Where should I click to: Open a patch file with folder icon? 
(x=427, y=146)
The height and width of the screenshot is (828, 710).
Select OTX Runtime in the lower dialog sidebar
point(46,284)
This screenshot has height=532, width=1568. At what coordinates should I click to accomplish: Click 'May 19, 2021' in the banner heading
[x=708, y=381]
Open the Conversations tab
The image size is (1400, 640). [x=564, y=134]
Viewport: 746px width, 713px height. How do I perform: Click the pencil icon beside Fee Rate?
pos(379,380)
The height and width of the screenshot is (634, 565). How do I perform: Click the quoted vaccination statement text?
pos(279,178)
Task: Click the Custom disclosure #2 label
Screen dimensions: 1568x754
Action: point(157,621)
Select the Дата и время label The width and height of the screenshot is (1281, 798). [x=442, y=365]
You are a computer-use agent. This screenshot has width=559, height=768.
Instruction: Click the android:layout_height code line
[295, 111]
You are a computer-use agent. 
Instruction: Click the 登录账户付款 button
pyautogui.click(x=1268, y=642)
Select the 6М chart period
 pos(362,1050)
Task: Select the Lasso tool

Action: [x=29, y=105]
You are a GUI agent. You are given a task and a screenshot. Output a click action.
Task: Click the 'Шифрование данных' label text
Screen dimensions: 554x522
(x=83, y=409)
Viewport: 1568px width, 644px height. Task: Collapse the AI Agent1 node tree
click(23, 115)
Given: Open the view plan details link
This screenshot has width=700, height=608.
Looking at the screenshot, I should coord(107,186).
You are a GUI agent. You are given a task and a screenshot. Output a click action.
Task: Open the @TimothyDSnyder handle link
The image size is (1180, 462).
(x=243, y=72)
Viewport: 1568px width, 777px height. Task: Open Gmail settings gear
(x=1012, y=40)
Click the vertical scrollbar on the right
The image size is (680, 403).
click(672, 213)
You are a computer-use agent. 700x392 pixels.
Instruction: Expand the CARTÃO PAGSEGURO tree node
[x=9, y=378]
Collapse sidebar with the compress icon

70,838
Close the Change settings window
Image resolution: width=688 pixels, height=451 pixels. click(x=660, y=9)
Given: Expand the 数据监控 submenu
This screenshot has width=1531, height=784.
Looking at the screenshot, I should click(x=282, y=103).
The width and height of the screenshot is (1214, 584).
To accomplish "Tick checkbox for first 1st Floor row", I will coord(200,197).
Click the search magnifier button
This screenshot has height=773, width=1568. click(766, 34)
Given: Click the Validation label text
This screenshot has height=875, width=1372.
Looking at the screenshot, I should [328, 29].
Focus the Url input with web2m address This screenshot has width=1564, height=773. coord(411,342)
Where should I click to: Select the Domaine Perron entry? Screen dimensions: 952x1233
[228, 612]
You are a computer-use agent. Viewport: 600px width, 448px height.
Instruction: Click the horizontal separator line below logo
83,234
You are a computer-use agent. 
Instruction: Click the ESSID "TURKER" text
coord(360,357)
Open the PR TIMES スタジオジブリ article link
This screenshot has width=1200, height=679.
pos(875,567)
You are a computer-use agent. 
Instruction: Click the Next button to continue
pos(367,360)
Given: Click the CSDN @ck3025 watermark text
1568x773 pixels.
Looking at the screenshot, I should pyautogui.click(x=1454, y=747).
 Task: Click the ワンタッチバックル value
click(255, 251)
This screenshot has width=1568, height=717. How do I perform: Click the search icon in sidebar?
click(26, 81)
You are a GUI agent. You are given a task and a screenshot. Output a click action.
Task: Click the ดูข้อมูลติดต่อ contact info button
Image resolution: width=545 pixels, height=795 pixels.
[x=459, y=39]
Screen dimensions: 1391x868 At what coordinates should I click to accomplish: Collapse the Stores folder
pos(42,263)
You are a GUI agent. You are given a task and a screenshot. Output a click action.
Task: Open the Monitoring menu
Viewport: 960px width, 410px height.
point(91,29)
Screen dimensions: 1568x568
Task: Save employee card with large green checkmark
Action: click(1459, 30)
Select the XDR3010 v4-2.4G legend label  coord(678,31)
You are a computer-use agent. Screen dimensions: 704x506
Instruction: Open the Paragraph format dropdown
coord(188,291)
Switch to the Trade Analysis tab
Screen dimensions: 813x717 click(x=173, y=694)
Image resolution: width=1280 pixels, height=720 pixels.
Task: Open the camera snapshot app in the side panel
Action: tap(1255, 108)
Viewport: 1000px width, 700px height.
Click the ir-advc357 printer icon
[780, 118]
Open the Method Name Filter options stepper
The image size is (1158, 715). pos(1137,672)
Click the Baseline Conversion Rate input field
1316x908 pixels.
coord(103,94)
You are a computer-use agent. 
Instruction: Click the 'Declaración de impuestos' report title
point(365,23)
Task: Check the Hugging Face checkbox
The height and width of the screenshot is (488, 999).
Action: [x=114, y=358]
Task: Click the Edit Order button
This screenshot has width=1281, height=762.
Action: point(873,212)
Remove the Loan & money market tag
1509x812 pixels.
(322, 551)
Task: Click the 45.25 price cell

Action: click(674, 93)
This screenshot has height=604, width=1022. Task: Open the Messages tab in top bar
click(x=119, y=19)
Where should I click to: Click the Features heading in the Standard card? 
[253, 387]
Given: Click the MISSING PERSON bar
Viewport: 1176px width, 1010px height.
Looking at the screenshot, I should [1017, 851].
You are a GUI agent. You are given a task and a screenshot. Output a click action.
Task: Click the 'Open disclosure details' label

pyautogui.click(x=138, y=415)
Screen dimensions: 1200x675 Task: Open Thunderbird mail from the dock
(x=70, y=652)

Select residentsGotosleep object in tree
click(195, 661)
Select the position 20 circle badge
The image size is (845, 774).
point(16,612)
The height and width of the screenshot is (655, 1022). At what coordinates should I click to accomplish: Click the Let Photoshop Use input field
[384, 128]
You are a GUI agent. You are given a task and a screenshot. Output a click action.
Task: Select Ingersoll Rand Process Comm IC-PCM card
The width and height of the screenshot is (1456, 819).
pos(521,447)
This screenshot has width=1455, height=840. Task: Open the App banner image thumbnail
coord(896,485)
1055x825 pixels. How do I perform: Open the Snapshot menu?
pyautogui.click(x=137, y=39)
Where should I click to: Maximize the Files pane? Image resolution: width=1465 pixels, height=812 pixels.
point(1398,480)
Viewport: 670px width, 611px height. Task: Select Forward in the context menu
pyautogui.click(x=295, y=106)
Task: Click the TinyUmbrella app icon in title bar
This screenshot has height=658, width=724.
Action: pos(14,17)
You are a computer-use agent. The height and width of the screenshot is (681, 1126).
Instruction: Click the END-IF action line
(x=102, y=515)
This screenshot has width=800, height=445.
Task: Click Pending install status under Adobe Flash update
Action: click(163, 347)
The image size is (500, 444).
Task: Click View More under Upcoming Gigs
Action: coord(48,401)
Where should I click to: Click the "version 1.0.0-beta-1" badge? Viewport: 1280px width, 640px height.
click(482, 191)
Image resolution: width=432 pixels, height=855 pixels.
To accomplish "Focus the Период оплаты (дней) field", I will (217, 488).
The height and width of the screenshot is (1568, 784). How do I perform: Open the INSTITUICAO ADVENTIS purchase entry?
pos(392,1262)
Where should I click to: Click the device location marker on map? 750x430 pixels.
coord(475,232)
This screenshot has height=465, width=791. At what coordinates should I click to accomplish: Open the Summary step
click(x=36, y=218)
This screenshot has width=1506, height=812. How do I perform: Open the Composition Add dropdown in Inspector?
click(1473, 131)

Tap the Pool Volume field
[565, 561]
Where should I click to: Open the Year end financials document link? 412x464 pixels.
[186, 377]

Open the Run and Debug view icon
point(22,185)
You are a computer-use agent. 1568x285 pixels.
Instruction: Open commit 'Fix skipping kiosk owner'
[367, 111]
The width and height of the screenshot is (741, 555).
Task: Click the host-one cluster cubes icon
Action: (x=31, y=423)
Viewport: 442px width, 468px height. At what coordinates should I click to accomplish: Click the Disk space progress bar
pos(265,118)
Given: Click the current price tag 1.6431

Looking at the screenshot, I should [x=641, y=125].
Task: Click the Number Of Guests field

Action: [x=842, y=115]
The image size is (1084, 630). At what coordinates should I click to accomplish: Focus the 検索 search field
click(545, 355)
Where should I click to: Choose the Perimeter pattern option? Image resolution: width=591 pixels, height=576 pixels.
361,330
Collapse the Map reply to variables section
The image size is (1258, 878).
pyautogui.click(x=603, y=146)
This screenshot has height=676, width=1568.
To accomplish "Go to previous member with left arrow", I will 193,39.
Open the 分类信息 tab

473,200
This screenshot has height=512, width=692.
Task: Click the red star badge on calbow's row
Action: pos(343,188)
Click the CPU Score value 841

____

▸ **TASK PROMPT**
Reproduce everything in the data from the line containing "This screenshot has height=604, width=1022." down to the line containing "will (217, 488).", inclusive, without any alteration.

▸ **REPLY TO THE TASK**
This screenshot has height=604, width=1022. Task: Open the Messages tab in top bar
click(x=119, y=19)
Where should I click to: Click the Features heading in the Standard card? 
[253, 387]
Given: Click the MISSING PERSON bar
Viewport: 1176px width, 1010px height.
Looking at the screenshot, I should [1017, 851].
You are a GUI agent. You are given a task and a screenshot. Output a click action.
Task: Click the 'Open disclosure details' label

pyautogui.click(x=138, y=415)
Screen dimensions: 1200x675 Task: Open Thunderbird mail from the dock
(x=70, y=652)

Select residentsGotosleep object in tree
click(195, 661)
Select the position 20 circle badge
The image size is (845, 774).
point(16,612)
The height and width of the screenshot is (655, 1022). At what coordinates should I click to accomplish: Click the Let Photoshop Use input field
[384, 128]
You are a GUI agent. You are given a task and a screenshot. Output a click action.
Task: Select Ingersoll Rand Process Comm IC-PCM card
The width and height of the screenshot is (1456, 819).
pos(521,447)
This screenshot has width=1455, height=840. Task: Open the App banner image thumbnail
coord(896,485)
1055x825 pixels. How do I perform: Open the Snapshot menu?
pyautogui.click(x=137, y=39)
Where should I click to: Maximize the Files pane? Image resolution: width=1465 pixels, height=812 pixels.
point(1398,480)
Viewport: 670px width, 611px height. Task: Select Forward in the context menu
pyautogui.click(x=295, y=106)
Task: Click the TinyUmbrella app icon in title bar
This screenshot has height=658, width=724.
Action: pos(14,17)
You are a computer-use agent. The height and width of the screenshot is (681, 1126).
Instruction: Click the END-IF action line
(x=102, y=515)
This screenshot has width=800, height=445.
Task: Click Pending install status under Adobe Flash update
Action: click(163, 347)
The image size is (500, 444).
Task: Click View More under Upcoming Gigs
Action: coord(48,401)
Where should I click to: Click the "version 1.0.0-beta-1" badge? Viewport: 1280px width, 640px height.
click(482, 191)
Image resolution: width=432 pixels, height=855 pixels.
To accomplish "Focus the Период оплаты (дней) field", I will (217, 488).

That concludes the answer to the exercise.